Saturday, July 4, 08:00
Home security Office 365: Phishing campaign targets users after lockdown!

Office 365: Phishing campaign targets users after lockdown!

Researchers warn of a new phishing campaign targeting Office 365 users who return to work after lockdown. The hackers continue to exploit his pandemic COVID-19, adapting their technique to the current situation. The techniques of attack they adopt depend on the state of the business in each area. For example, in places where COVID-19 is spreading alarmingly, cybercriminals are using virus-related "baits". In other areas where the pandemic is under control, while workers return to work, their hackers target e-mail which are supposed to provide educational resources on the Coronation.

Office 365 campaign

As they are businesses open again, COVID-19 continues to be a threat and so organisms apply programs tests but also new rules in the workplace to prevent new infections. To prepare their employees for this new "normality", many organizations are conducting online seminars and short training courses, in an effort to explain to their employees the limitations and requirements of the new conditions. Cybercriminals are constantly on the lookout for new opportunities, so it's no surprise that researchers have identified cybercriminals who send phishing emails and malicious files, which are supposed to be information and training material for COVID-19. The phishing campaign targets Office 365 users with spam emails that include a link to enroll in education. The link redirects users to a malicious page designed to deceive them into giving them credentials their.

Office 365 users

CheckPoint researchers say attacks associated with pandemic are reduced. Specifically, in June the attacks amounted to about 130.000, on average, per week, down 24% compared to the corresponding weekly average in May. Researchers have also noticed new phishing campaigns that use emergencies as bait, including the movement. Black Lives Matter (BLM).

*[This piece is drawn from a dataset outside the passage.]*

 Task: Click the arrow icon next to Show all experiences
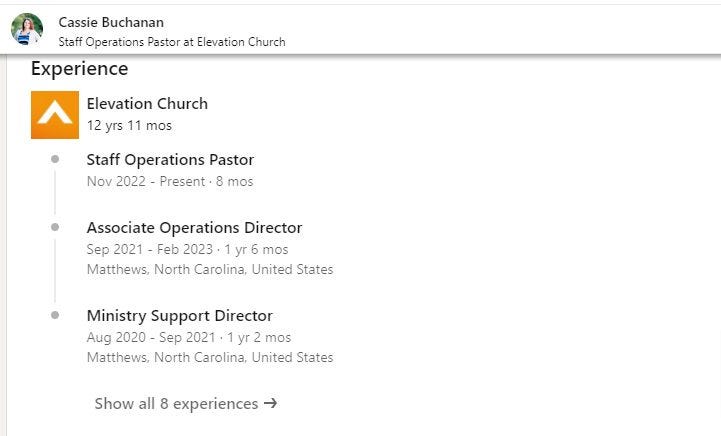click(x=270, y=403)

CheckPoint researchers investigated numerous protests around the world in early June over the murder of African-American George Floyd by a "white" police officer.
discovered a spam campaign related to the movement. The emails sent are distributed by malware Trickbot as a malicious doc file that has the form, “e-vote_form _ ####. Doc ”(# = digit). Emails are sent with topics such as "Tell your opinion about Black Lives Matter", "Leave an anonymous comment on Black Lives Matter" or "Vote anonymously for Black Lives Matter". By opening spam emails and clicking on the attachment, users redirect to a page that claims to provide Office information, which is actually linked to two malicious addresses. URL loading Trickbot malware.

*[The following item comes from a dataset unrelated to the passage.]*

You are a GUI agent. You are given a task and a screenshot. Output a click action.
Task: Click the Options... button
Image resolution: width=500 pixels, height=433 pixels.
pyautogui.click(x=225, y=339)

CheckPoint researchers also point out that due to rising unemployment, they have escalated to USA and in Europe cyber-attacks related to CVs for jobs, where malicious files appear in the form of CVs. Finally, the researchers report that the number of malicious files that have been detected has doubled in the last two months, while one of the 450 malicious files is a biographical scam aimed at job seekers.


Please enter your comment!
Please enter your name here

Every accomplishment starts with the decision to try.


Avaddon ransomware: Attacks through Excel 4.0 macros

Microsoft announced yesterday that Avaddon ransomware spread this week through an old technique that came to the fore again. The...

Apple: Prohibits updating Chinese Apps without permission

Apple is banning developers from updating existing apps in China's App Store if they don't have government approval.

Australia: Thousands of MyGov accounts are sold on the Dark Web

Access to more than 3600 MyGov accounts is being sold on the dark web, potentially exposing thousands of Australians to fraud and identity theft.

Party Time: Watch TV with your friends online

Party Time: Watch TV with your friends on the internet Time for a different party than you are used to, watching your favorite ...

CISA and FBI warn businesses of Tor's risks

The Cybersecurity and Infrastructure Security Agency (CISA) and the Federal Bureau of Investigation (FBI) have issued a warning to businesses regarding ...

openSUSE: The new Leap 15.2 hard drive has been released

Recently, the next stable version of the openSUSE operating system was released. According to the development team of the operating system, ...

What are the most popular types of malware?

Researchers are looking for the most common types of malware. During the investigation of the malicious activities, the researchers in cyberspace focus ...

REvil ransomware: Target the Light SA electricity company

The operators of REvil ransomware (also known as Sodinokibi) violated the Brazilian electricity company Light SA ...

LinkedIn: Our bug is due to an iOS problem

A representative of LinkedIn told ZDNet yesterday that an error in the iOS application was responsible for a seemingly "interfering behavior" that ...

Valak Info Stealer targets businesses in Europe and America

Many businesses in North and South America, but also in Europe, have fallen victim to the infamous Valak Info Stealer.